___ Brano proposto

Verga, Giovanni (Catania 1840-1922), scrittore italiano, autore di romanzi, racconti e opere teatrali, massimo esponente del verismo. La sua attività letteraria può essere divisa in tre fasi: la narrativa storico - patriottica degli esordi; i romanzi mondani; la produzione verista. In Sicilia ebbe una formazione letteraria provinciale, come testimoniano i suoi tre romanzi giovanili.

 

 

 

 

La vita

 

 

Verga è siciliano, nato a Catania nel 1840. Apparteneva ad una famiglia di ricchi proprietari terrieri, che, appunto, possedevano molti campi intorno al paese di Vizzini.Si noti che l'adolescenza di Verga fu, per ragioni di date, fortemente influenzata dagli ideali, dai sogni romantici e risorgimentali. Fu destinato agli studi di legge, ma la sua vera passione era la letteratura, anzi, la narrativa. Certo Verga avvertì quanto di chiuso e di ristretto fosse nell'ambiente culturale catanese e, mosso dal desiderio di tuffarsi nelle correnti più vive e moderne della letteratura e certamente spinto anche da un giovanile e comprensibile "sogno di gloria", cioè di successo e di mondanità, lasciò Catania per Firenze (allora capitale d'Italia) nel 1865. Firenze era ancora una delle culle della cultura italiana, ma non era più all'avanguardia. Milano appariva, ed era, più moderna, più aggiornata, più avanzata. Verga giunse a Milano nel 1872.A Firenze aveva conosciuto e frequentato letterati e artisti  in particolare, Capuana - siciliano come lui e poi suo fedele amico e aveva allargato e approfondito i suoi orizzonti culturali, sprovincializzandosi. A Milano visse molti anni, ne fece quasi una seconda patria. Lesse e rifletté su Balzac, su Zola e sul naturalismo francesi. Ormai respirava l'aria dell'Europa. Passano alcuni anni di meditazione. Compaiono ancora romanzi alla "vecchia" maniera, di ambiente borghese. Ma in questi anni matura la svolta, o "conversione", che lo porterà ad accettare la poetica del Verismo. Abbiamo così nel 1880 VITA DEI CAMPI, nel 1881 I MALAVOGLIA; nel 1883 NOVELLE RUSTICANE, nel 1889 MASTRO DON GESUALDO. Tuttavia queste opere, tutte d'ispirazione verista, e tutte ambientate in Sicilia, non esauriscono la sua produzione di quel decennio così fecondo. La sua narrativa nuova fu spesso avversata dai critici (tornava un gusto tradizionalista e classicheggiante alimentato dal carduccianesimo) e il pubblico di un tempo non lo seguì più. Nel 1893 Verga tornò a Catania (ove comunque era sempre tornato d'estate e d'autunno), e lì visse, amareggiato e deluso, circa trent' anni, fino alla morte, nel 1922.Dell'ultimo periodo della sua vita vanno segnalate due note: la passione, tutta "verista", per la fotografia, gran novità in quegli anni, e la simpatia con la quale egli guardò al fascismo nascente.

______

[Consegna] Per favore, aggiorna il tratto del brano su Verga da "Verga, Giovanni (Catania" fino a "tre romanzi giovanili." e riscrivilo mettendo "naturalismo" al posto di "verismo". Le righe seguenti sono materiale a sé, separato dal brano su Verga.

___ Righe dei dati

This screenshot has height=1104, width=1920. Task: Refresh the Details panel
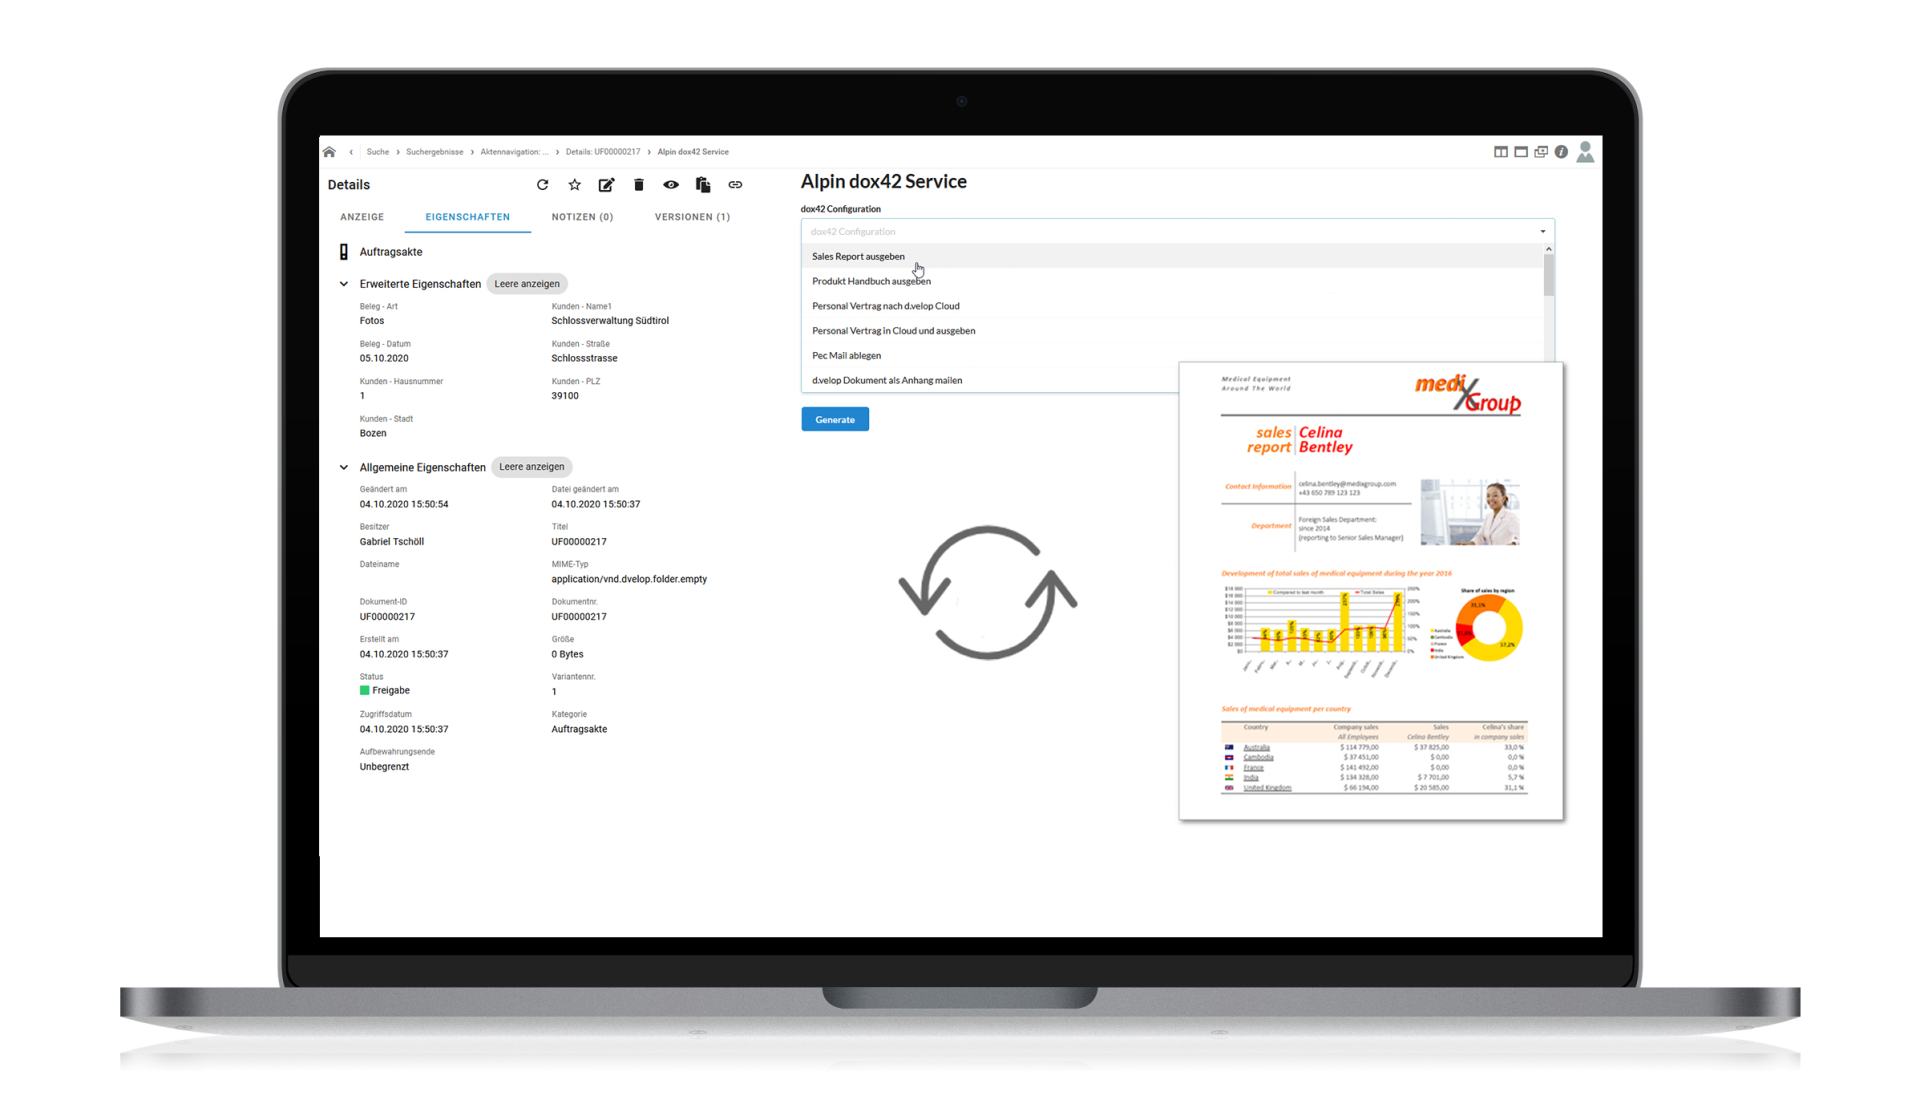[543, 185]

______
___ Righe dei dati

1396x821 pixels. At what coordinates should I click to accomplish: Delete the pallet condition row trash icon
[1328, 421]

______

[Risultato]
Verga, Giovanni (Catania 1840-1922), scrittore italiano, autore di romanzi, racconti e opere teatrali, massimo esponente del naturalismo. La sua attività letteraria può essere divisa in tre fasi: la narrativa storico - patriottica degli esordi; i romanzi mondani; la produzione verista. In Sicilia ebbe una formazione letteraria provinciale, come testimoniano i suoi tre romanzi giovanili.